Q: Yesterday, I was offered a good job in the hometown of my girlfriend, whom I planned to marry. But last night, she told me she wasn't sure that she was "all in." She said she was conflicted by her feelings about me. We broke up.
I'm heartbroken. And I don't know what to do about this job. I expect to be laid off from my own job in the next few months, so I need the job. Plus it's a good job. But I don't know anyone there other than my girlfriend's family.
There are also financial issues. I'm way underwater on my mortgage and couldn't sell my house except at a steep loss. (I could possibly rent it.) Any thoughts you have are warmly welcomed.
What Do I Do Now?
A: Haxster feels your pain. How big is the girlfriend's hometown?
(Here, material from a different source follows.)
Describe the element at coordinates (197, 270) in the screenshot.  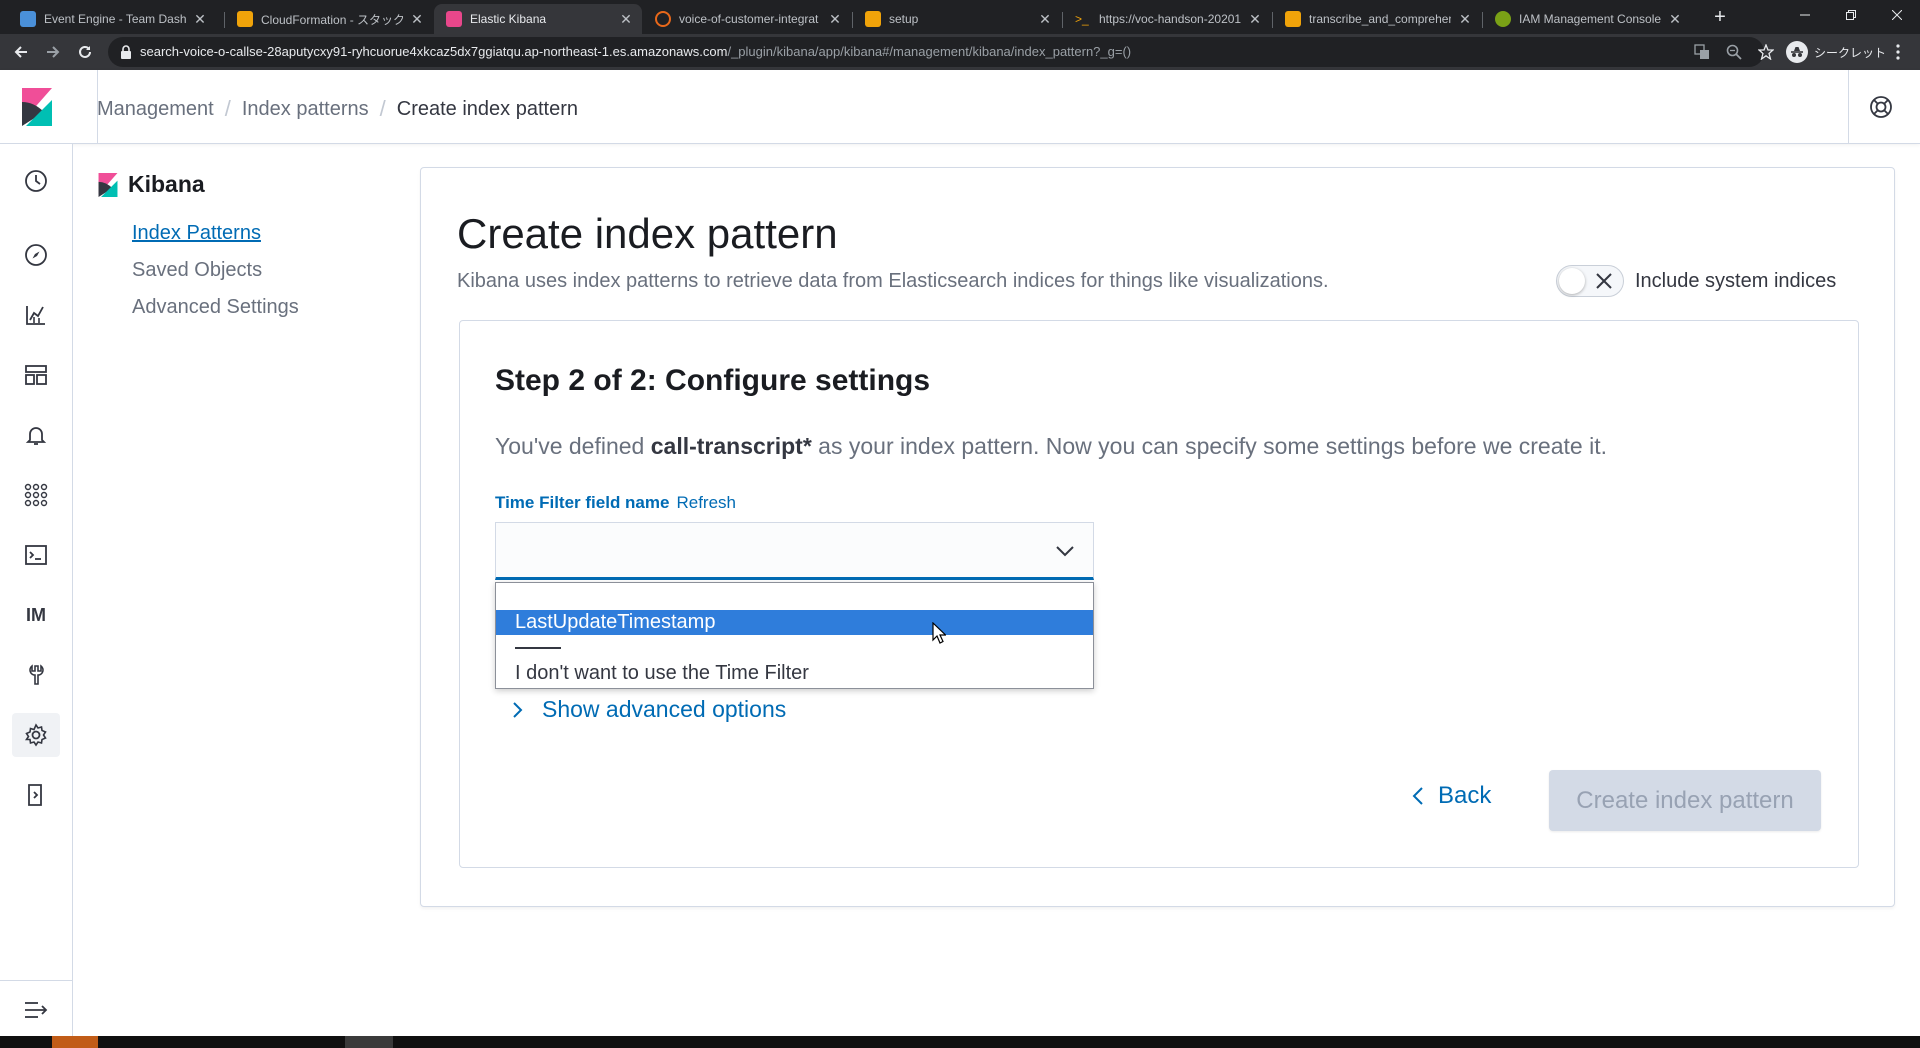
I see `sidebar-item-saved-objects: Saved Objects` at that location.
I think anything big enough for you not to risk running into her every time you go out for a beer is probably big enough for the both o' ya (assuming she still plans to move back).
It would also help if you moved not to her town proper, but to one within a comfortable commuting radius around the new workplace — especially if you could find one that has a nightlife of its own.
You'd have to go, though, with the clear understanding — stated to your now-ex — that you would be moving to her town as if you knew no one there, and will not lean on her or her family, and will not entertain hopes of winning her back.
This is pure economic necessity. But, when you're looking at layoff + underwater mortgage, the certainty of employment (+ renting your house) comes close to trumping all.
If you squint, maybe it will look like a fresh start?